- IATA: none; ICAO: KLBO; FAA LID: LBO;

Summary
- Airport type: Public
- Owner: City of Lebanon
- Serves: Lebanon, Missouri
- Elevation AMSL: 1,321 ft (403 m)
- Coordinates: 37°38′54″N 092°39′09″W﻿ / ﻿37.64833°N 92.65250°W

Map
- LBO Location of airport in MissouriLBOLBO (the United States)

Runways
| Direction | Length |  | Surface |
| ft | m |
| 18/36 | 5,000 | 1,524 | Asphalt |

Statistics
- Aircraft operations (2020): 18,125
- Based aircraft (2023): 28
- Source: Federal Aviation Administration

= Floyd W. Jones Lebanon Airport =

Floyd W. Jones Lebanon Airport is a city-owned public-use airport located three nautical miles (6 km) south of the central business district of Lebanon, a city in Laclede County, Missouri, United States. This airport is included in the National Plan of Integrated Airport Systems for 2011–2015, which categorized it as a general aviation airport.

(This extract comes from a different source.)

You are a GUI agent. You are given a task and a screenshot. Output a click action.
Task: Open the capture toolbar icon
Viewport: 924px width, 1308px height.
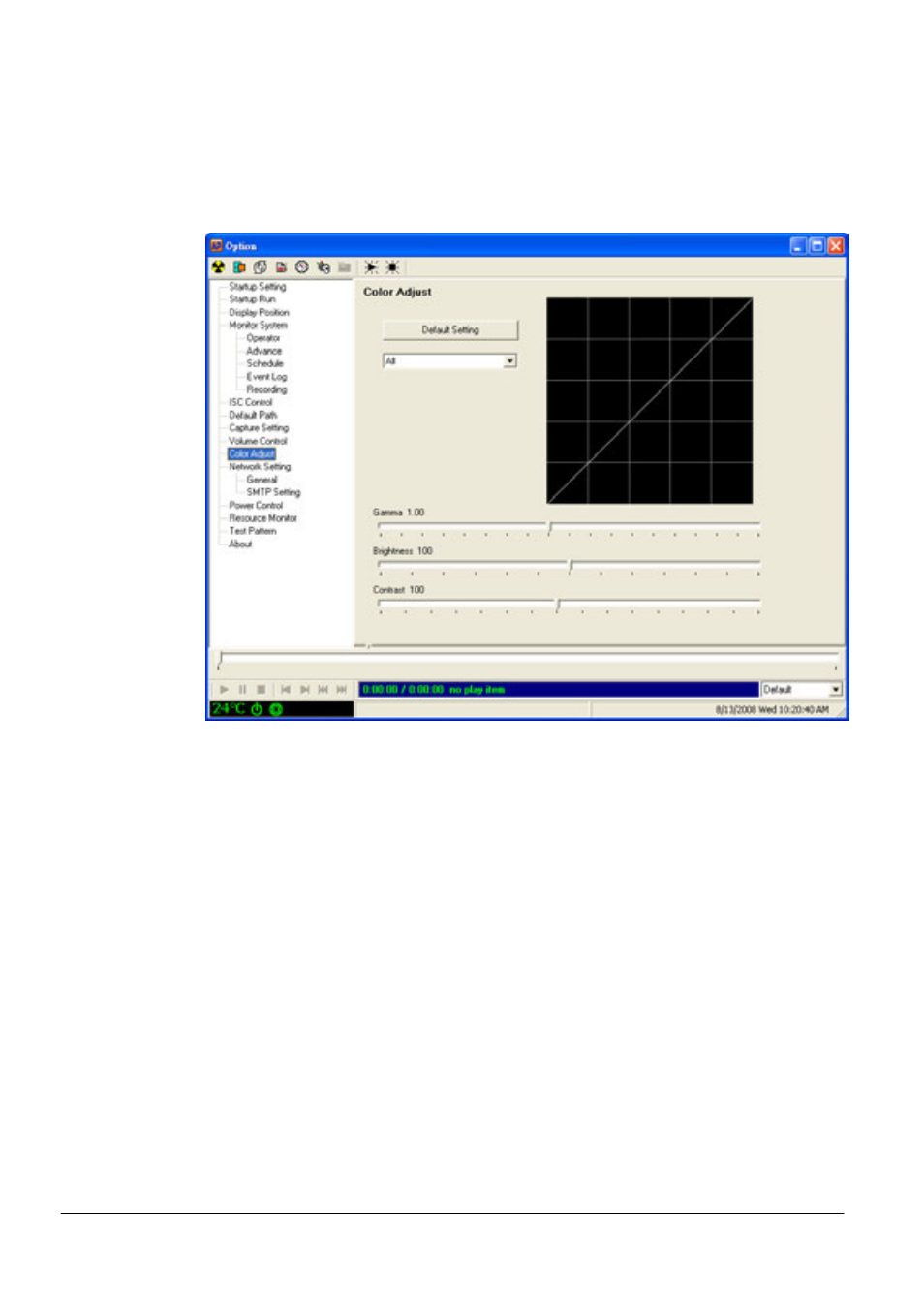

Although most U.S. airports use the same three-letter location identifier for the FAA and IATA, this airport is assigned LBO by the FAA, but has no designation from the IATA (which assigned LBO to Lusambo Airport in the Democratic Republic of the Congo).

== Facilities and aircraft ==
Floyd W. Jones Lebanon Airport covers an area of 277 acres (112 ha) at an elevation of 1,321 feet (403 m) above mean sea level. It has one runway designated 18/36 with an asphalt surface measuring 5,000 by 75 feet (1,524 x 23 m).

For the 12-month period ending December 31, 2020, the airport had 18,125 aircraft operations, an average of 50 per day:
93% general aviation, 4% air taxi and 3% military. In November 2023, there were 28 aircraft based at this airport: 23 single-engine, 1 multi-engine, 3 jet and 1 helicopter.